TEXT EXTRACT:
Just past the midpoint of Wednesday night’s action, Bergeron was called for hooking Bear at 10:56 as Boston was forced to kill off back-to-back penalties.

While on the power play, Oilers forward, Ryan Nugent-Hopkins was penalized for holding the stick while tying up Coyle from entering the neutral zone and assessed a minor penalty at 12:15– resulting in 41 seconds of 4-on-4 action before the Bruins had an abbreviated power play.

Through two periods of play at Rogers Place, Boston still held a, 1-0, lead over Edmonton, despite trailing the Oilers, 20-19, in shots on goal heading into the second intermission.

Edmonton actually held an, 18-9, advantage in shots on goal in the second period alone, while also leading in blocked shots (16-9), takeaways (5-4) and faceoff win% (64-36) after 40 minutes of action.

Boston held the advantage in giveaways (10-9) and hits (18-15) as neither team had mustered a power play goal– with the Oilers operating at 0/3 and the B’s at 0/5 on the skater advantage.

WHAT YOU SHOULD DO: In the game recap above, what was the score after two periods of play?

DATASET SECTION:
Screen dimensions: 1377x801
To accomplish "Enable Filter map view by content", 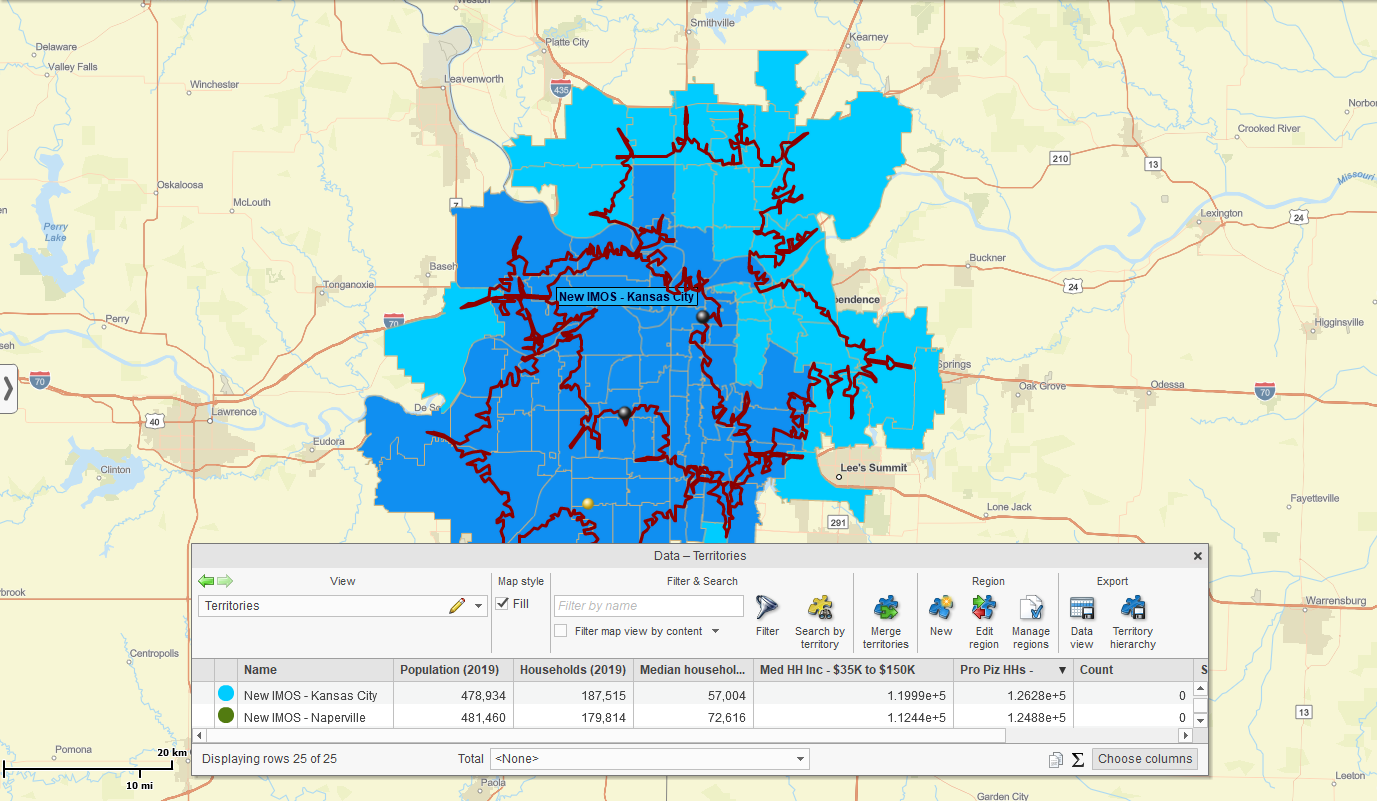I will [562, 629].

ANSWER BELOW: Boston led Edmonton 1-0.